Chief of Staff Miller's conclusion can be summed up in these five bullet points: “1. The medical staff is not driving closing L&D, finances are. 2. The medical staff is not demanding that L&D be closed, but we do expect the [MCDH] Board to fulfill its fiduciary responsibility to maintain a financially viable hospital. 3. The medical staff awaits the decision of the Board as to what direction it is going to take. If that direction is to close L&D, then we will work with nursing and administration to develop a transition plan and necessary policies around a new model of care that involves stabilization and transfer. 4. This is about keeping the hospital open and if you lose that, L&D not only closes anyway but you have a worse situation with no ER to perform stabilization and transfer of women in labor. 5. This is a tough position for the Board to be in and community members need to show their support to help the Board make such a difficult, but necessary decision.”

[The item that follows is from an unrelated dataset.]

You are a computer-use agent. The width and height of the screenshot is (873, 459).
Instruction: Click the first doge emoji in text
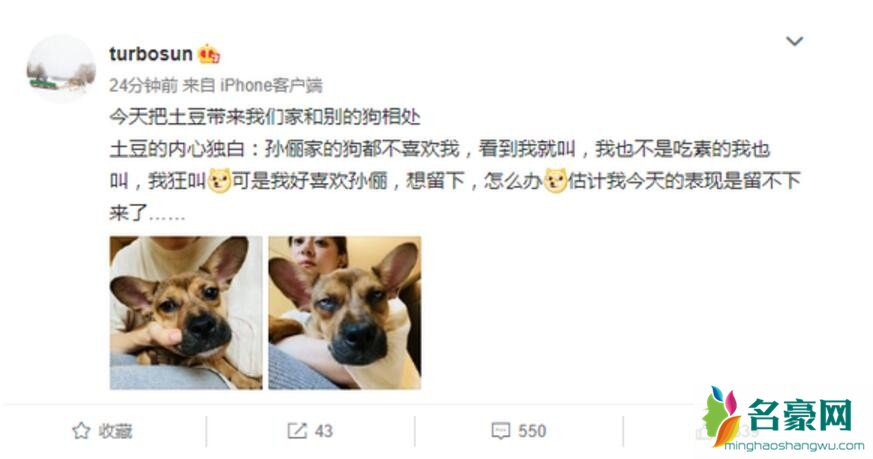[219, 181]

(Background information on affiliation, finances, and other MCDH issues reside in the AVA online archives and at


  1. George Hollister January 25, 2020

    There is a compelling essay in the WSJ this morning for having, if not L&D, obstetricians available for prenatal care, and a solid plan for L&D elsewhere. Does this mean all babies are born in Santa Rosa? That should be interesting.

    What seems to be happening, and nothing in medical care is ever clear, is a shift to focusing on medical services that make money, and away from more routine services, we all use, that are money losers for health care providers.

    • George Hollister January 25, 2020

      My MD sister did a stint in France as part of her training, about 30 years ago. Medicine is government run there. For delivering babies, back then, mothers followed a strict routine. At the first prenatal visit, a birthdate is determined. There was one day a week at the hospital for babies to be born. No Obstetrician getting up at midnight to deliver a baby. The process started early in the morning with all pregnant women getting induced, culminating with the last delivery some hours later. Cesarians were performed if needed. Everything was completed by lunch time. We might be going in the same direction in order to reduce costs. Other aspects of our healthcare may be headed down that same road.